Suite à l’appel d’offres de la COM-COM, Gilles Monier, géologue de formation qui avait repris la pomiculture familiale à Massiac, releva ce pari fou de faire renaître le vignoble oublié, car comme il le souligne : « Je n’avais aucune formation dans la culture et l’élevage du vin, j’ai appris en faisant… » aidé, il faut le dire, par un technicien et un œnologue de la chambre d’agriculture. Judicieusement il choisit de planter des cépages bien adaptés au terroir : gamay et pinot noir pour le rouge, chardonnay pour le blanc. Très vite rejoint dans l’aventure par Stephan Elzière, puis actuellement 2 autres producteurs, les vignerons de Massiac exploitent plus de 6 ha et sortent 10 à 14 000 bouteilles/an.
Malgré leur relief abrupt, complexifiant le travail, les palhàs de Molompize sur des coteaux ensoleillés bordant l’Alagnon, affluent de l’Allier, sont nées sous une bonne étoile, orientées plein sud, elles bénéficient d’influences montagnardes, mais aussi méditerranéennes et profitent des murets, pour capter un supplément de chaleur. Les ceps sont plantés sur des schistes et des gneiss, donnant un sol légèrement filtrant, qui apportent de la minéralité aux cuvées. La rudesse du climat entraîne une maturation lente. C’est un vin d’altitude (650 à 730 m), où les vendanges ont lieu mi ou fin octobre. Le raisin subit des écarts de température durant septembre et octobre impulsant la fraîcheur et la longueur aux arômes du vin.
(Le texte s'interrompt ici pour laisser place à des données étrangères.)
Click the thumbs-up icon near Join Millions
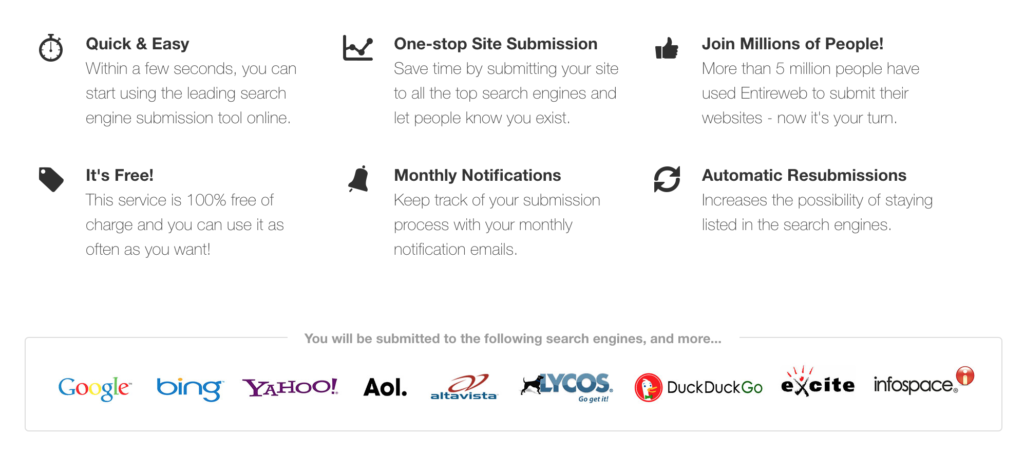click(x=667, y=48)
Gilles Monier sur ses 2,5 ha à Molompize (plus 1,5 ha sur Massiac) travaille en viticulture raisonnée évitant les intrants chimiques en dehors du cuivre et du soufre à doses minimales. Les vignes sont taillées en guyot simple, tout produit phytosanitaire est proscrit. Les vendanges manuelles, triées sur place, sont transportées par de petites caissettes dans le vieux Massiac vers la cave héritée du grand-père, fort éloignée de la conception moderne…
VINIFIÉS À LA BOURGUIGNONNE
Les vins blancs sont vinifiés à la bourguignonne : raisins pressés, jus débourbés, fermentation après levurage dans des barriques neuves ou de 1 à 2 vins, bâtonnage pendant 6 mois pour remonter les lies, puis repos pour la malo-lactique de mai jusqu’à l’automne. Le soutirage a lieu au bout d’un an après une clarification par bentonite. La mise en bouteille sans filtration est effectuée à l’ancienne par gravité dans la petite cave vétuste.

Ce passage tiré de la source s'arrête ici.